Schüssler

Eine unabhängige Alternative zu Twitter

Mastodon existiert seit fünf Jahren. Doch es brauchte Elon Musk, um dieses soziale Netzwerk ins öffentliche Bewusstsein zu rücken. Denn seit sich der Tesla-Chef mit viel Getöse und ruppigen Nachrichten auf Twitter breitmacht und kurz davor ist, den Kurznachrichtendienst zu kaufen, ist dort vielen angestammten Nutzern die Lust vergangen.

Mastodon erscheint für sie als perfekte Alternative: Dieses soziale Netzwerk funktioniert ähnlich wie Twitter, hat aber einen entscheidenden Unterschied: Es ist dezentral strukturiert und wird als freie Software entwickelt. Anders als bei Twitter, Facebook oder Tiktok gibt es keinen zentralen Server – weswegen niemand befürchten muss, dass ein exzentrischer Milliardär sich dieser Plattform bemächtigt.

Digitaler Föderalismus. Stattdessen besteht Mastodon aus vielen sogenannten Instanzen: Das sind Server, die von verschiedenen Leuten betrieben werden und für die eigene Regeln gelten. Als Nutzer geniesst man die Freiheit, auszuwählen, wo man sich anmeldet und seine Daten speichert. Es ist sogar möglich, eine eigene Instanz ins Leben zu rufen und dort Leute mit ähnlichen Vorlieben zu versammeln.

Diese einzelnen Server existieren nicht isoliert, sondern sind untereinander verbunden. Es ist möglich, mit Nutzern anderer Instanzen zu kommunizieren und sich über die Servergrenzen hinweg zu folgen. Die Gesamtheit der Instanzen nennt sich Fediversum oder englisch Fediverse, weil hier der digitale Föderalismus gepflegt wird: Einzelne Glieder schliessen sich zu einem Ganzen zusammen, wobei sie eine gewisse Unabhängigkeit wahren.

Die Einstiegshürden überwinden. Die dezentrale Struktur schützt Mastodon vor Vereinnahmungsversuchen, doch sie stellt neuen Nutzern Einstiegshürden in den Weg. Wenn Sie mitmachen möchten, müssen Sie sich als Erstes für eine Instanz entscheiden, und von denen gibt es inzwischen an die 3100.

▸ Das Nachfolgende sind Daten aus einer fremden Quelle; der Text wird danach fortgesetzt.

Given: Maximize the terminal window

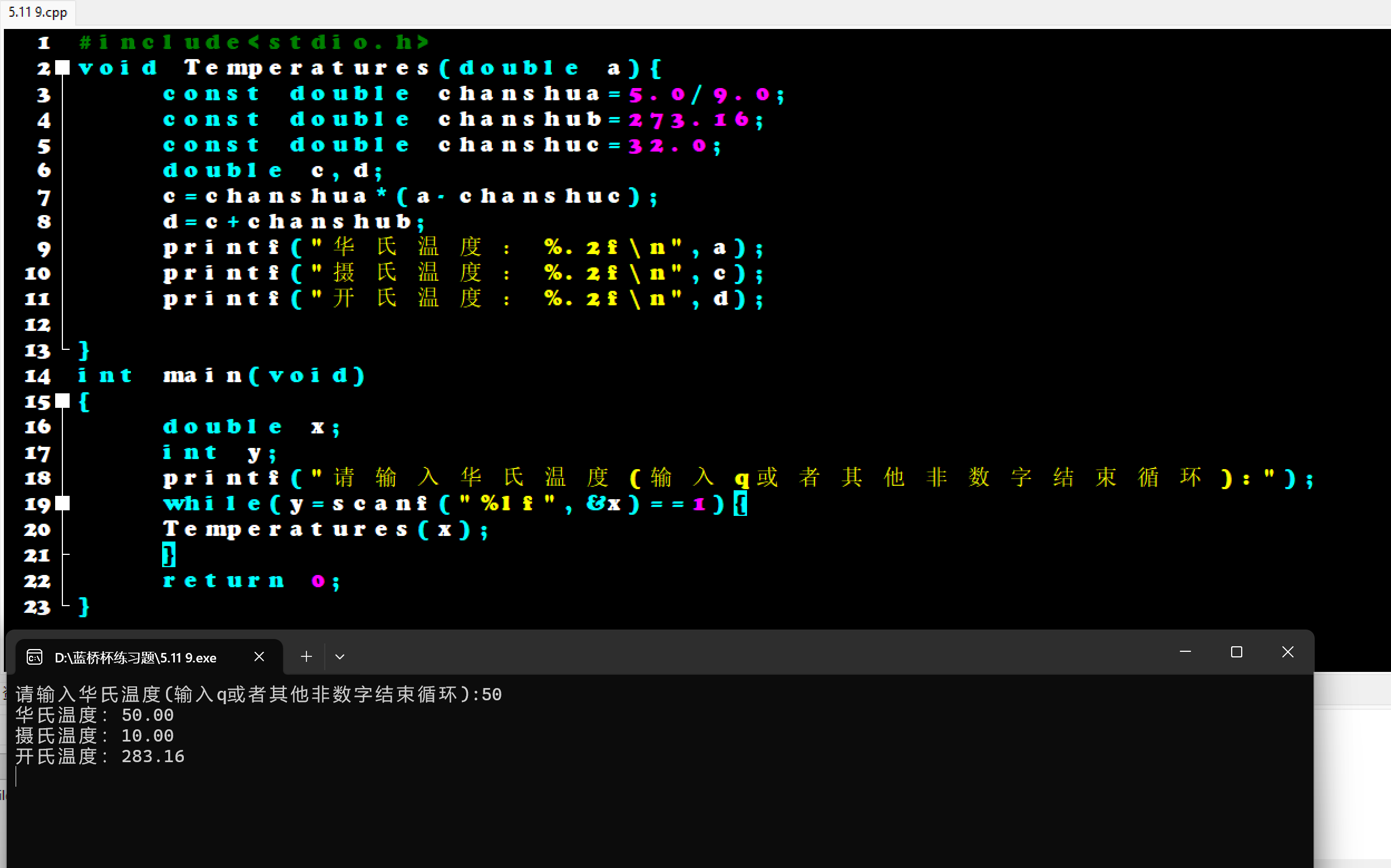Looking at the screenshot, I should coord(1237,652).
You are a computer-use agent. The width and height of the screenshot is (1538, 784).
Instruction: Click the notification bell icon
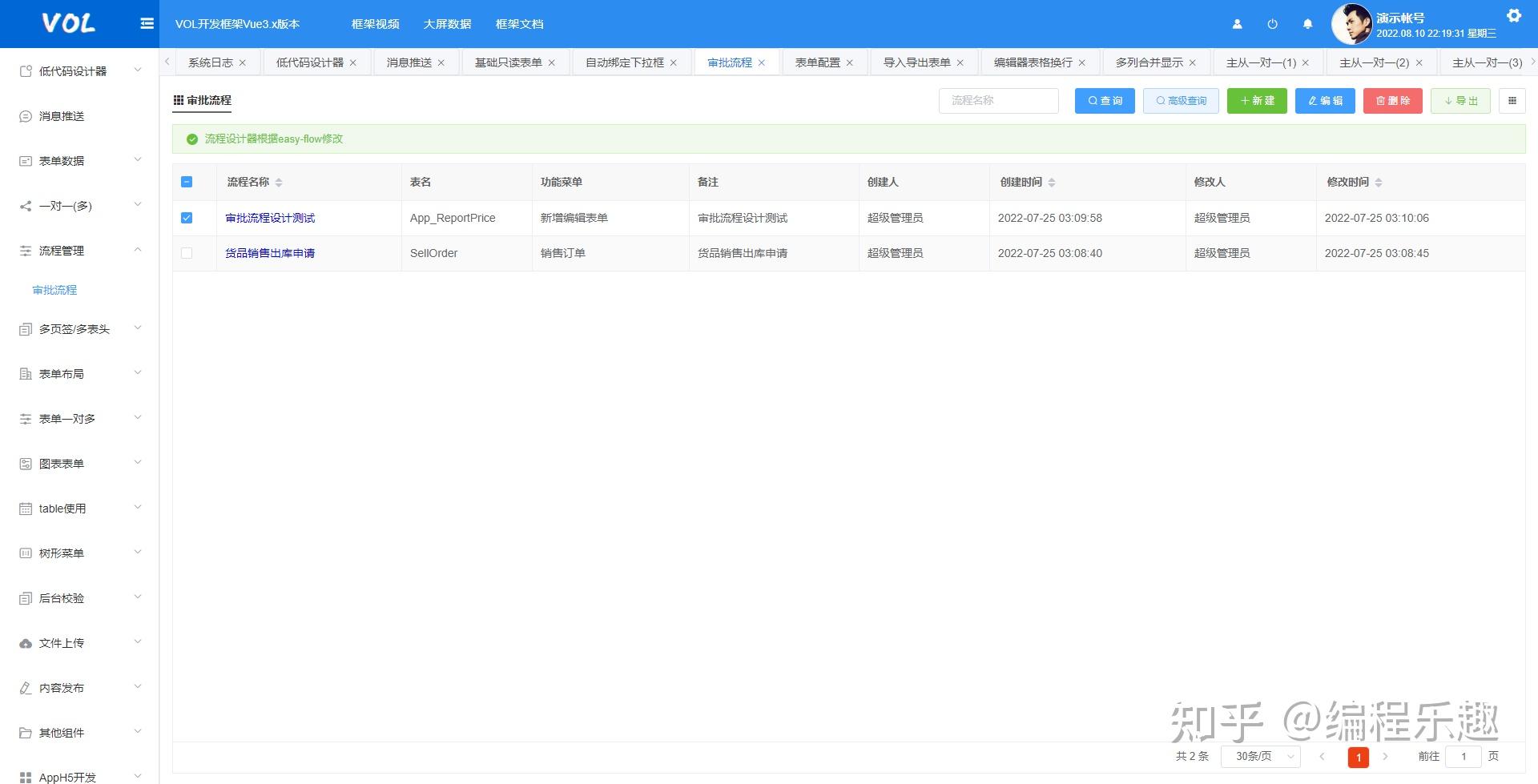[1307, 24]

Die Ur-Instanz, Mastodon.social, wird vom Erfinder betrieben. Das ist Eugen Rochko, der an der Universität Jena Informatik studiere und Mastodon 2016 als damals 24-Jähriger ins Netz stellte. In Deutschland existieren einige lokale Server, doch Schweizer Anlaufstellen sind rar. Eine ist Swiss-chaos.social, die vom hiesigen Chaos Computer Club betrieben wird.

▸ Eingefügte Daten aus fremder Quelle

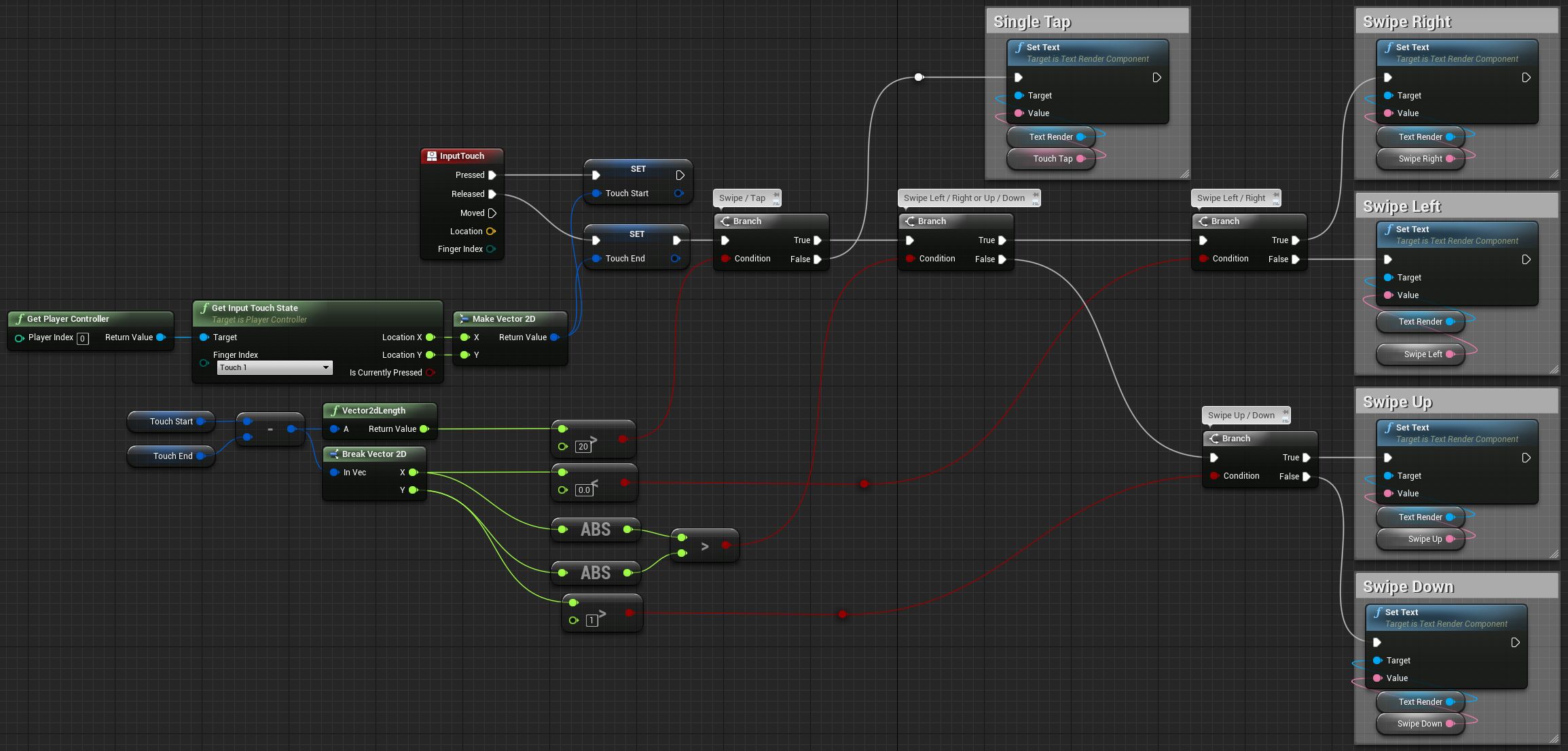Click the Pressed execution pin on InputTouch
The height and width of the screenshot is (751, 1568).
(x=492, y=175)
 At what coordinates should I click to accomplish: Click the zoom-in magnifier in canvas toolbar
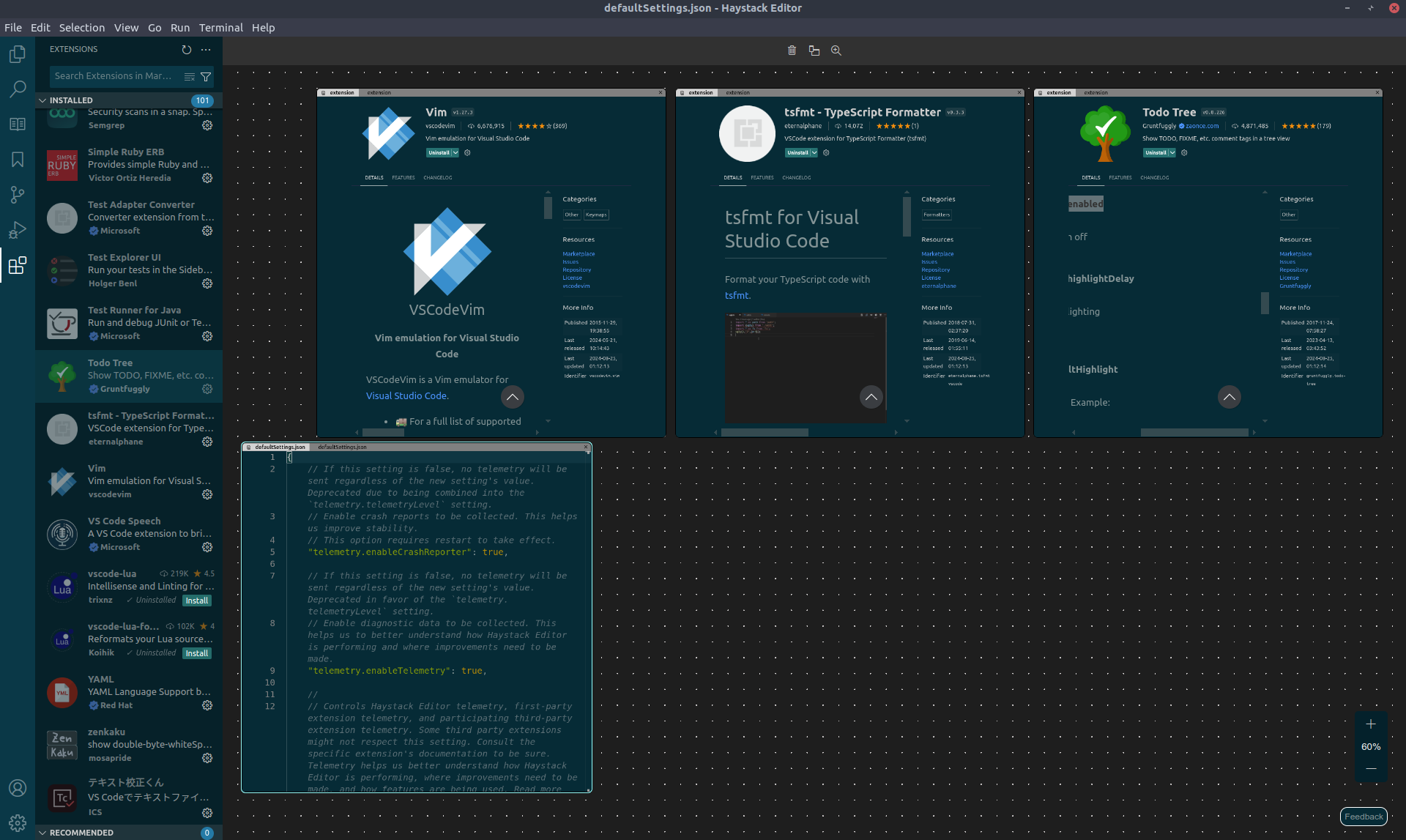click(836, 51)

Um die passende Instanz zu finden, orientieren Sie sich entweder an Freunden, die bereits auf Mastodon sind, oder Sie suchen auf Joinmastodon.org in der Übersicht der Communitys die passende Heimat. Damit Nutzer im Fediversum eindeutig identifiziert werden, geben Sie erst den Nutzernamen, dann die Instanz an. Beispiel: Eugen Rochko ist als @Gargron@mastodon.social erreichbar.

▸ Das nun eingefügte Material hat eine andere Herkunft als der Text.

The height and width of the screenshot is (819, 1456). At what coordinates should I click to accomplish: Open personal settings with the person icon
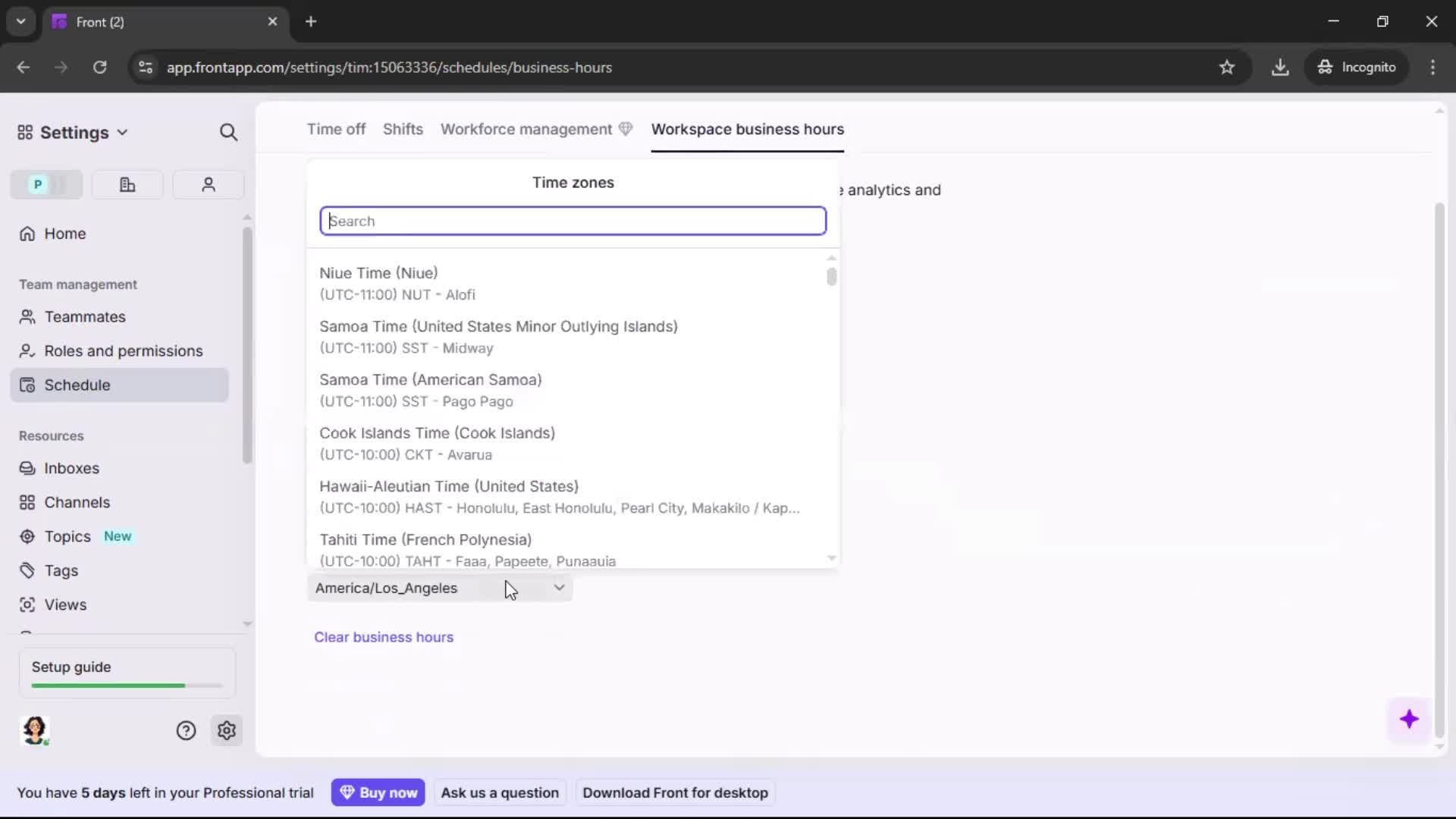(x=208, y=184)
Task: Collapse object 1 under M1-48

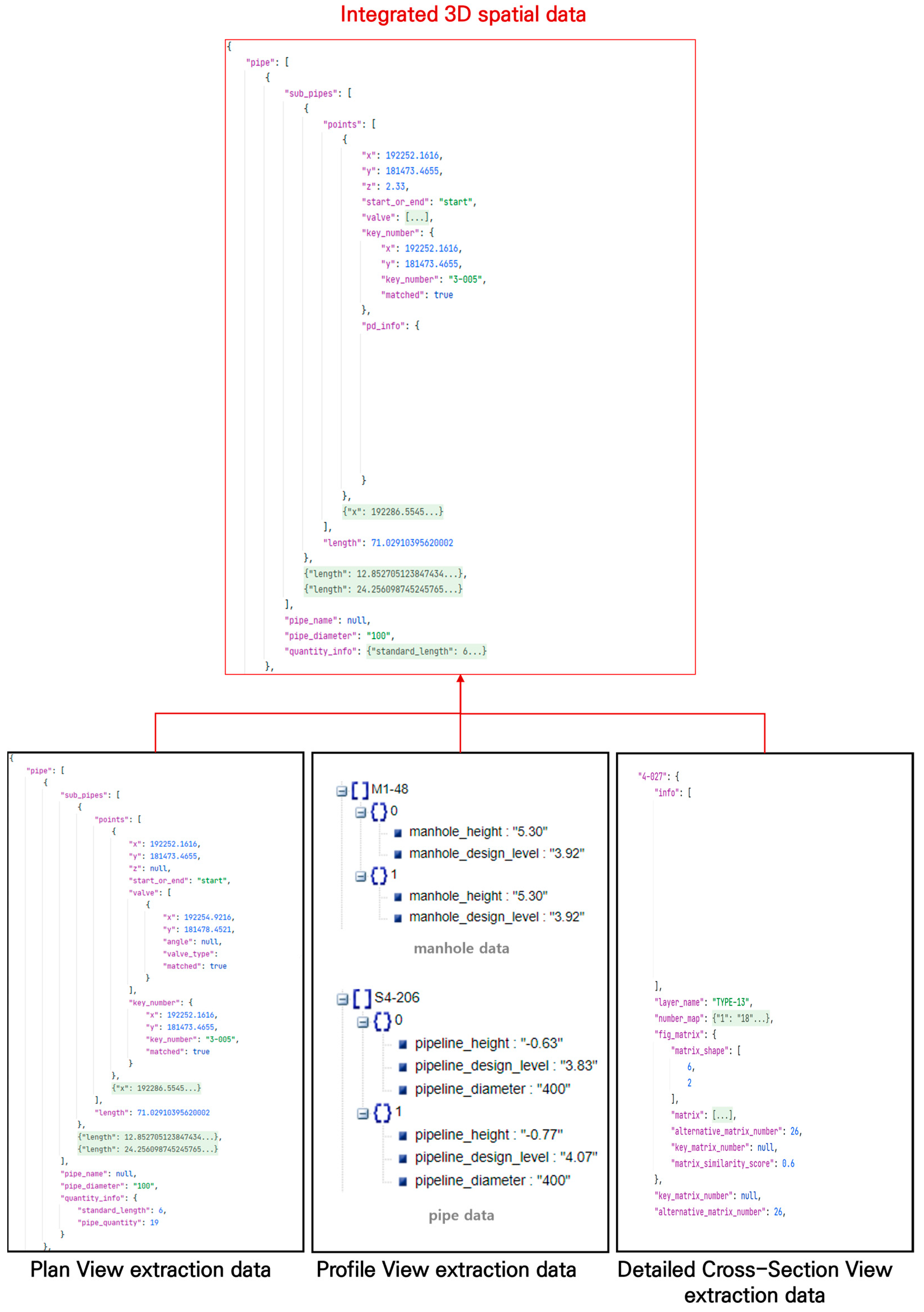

Wo sind die interessanten Leute? Die dezentrale Struktur und der Schutz der persönlichen Daten führt zur grössten Schwäche: Es schwieriger als anderswo, interessante Leute zu finden. Sie kommen nicht darum herum, Ihren Freundeskreis Schritt für Schritt aufzubauen, ohne dass es Promis oder Influencer zur Orientierung gäbe. Eines der wenigen bekannten Gesichter im Fediversum ist der deutsche Satiriker Jan Böhmermann (@janboehm@mastodon.social). Er hat treffend getrötet: «Wahnsinn, ein Gefühl wie bei Twitter im Januar 2009.»

Tröööt! Und ja, es nennt sich tatsächlich «tröten», wenn Sie via Mastodon eine Nachricht absetzen.

Lohnt es sich? Ich habe mich 2018 angemeldet, aber die Plattform seitdem kaum mehr benutzt. Doch jetzt, nach Elon Musks unabsichtlicher Schützenhilfe, ist eine Aufbruchsstimmung spürbar. Es sind zwar nach wie vor Technikfreaks und Verfechterinnen des freien Internets anzutreffen. Aber gleichzeitig ist Mastodon inzwischen breit genug aufgestellt, dass daraus tatsächlich eine Alternative zu den von den Techkonzernen dominierten Plattformen werden könnte. Darum meine Empfehlung: Probieren Sie es aus!

Matthias Schüssler ist Digitalredaktor der SonntagsZeitung.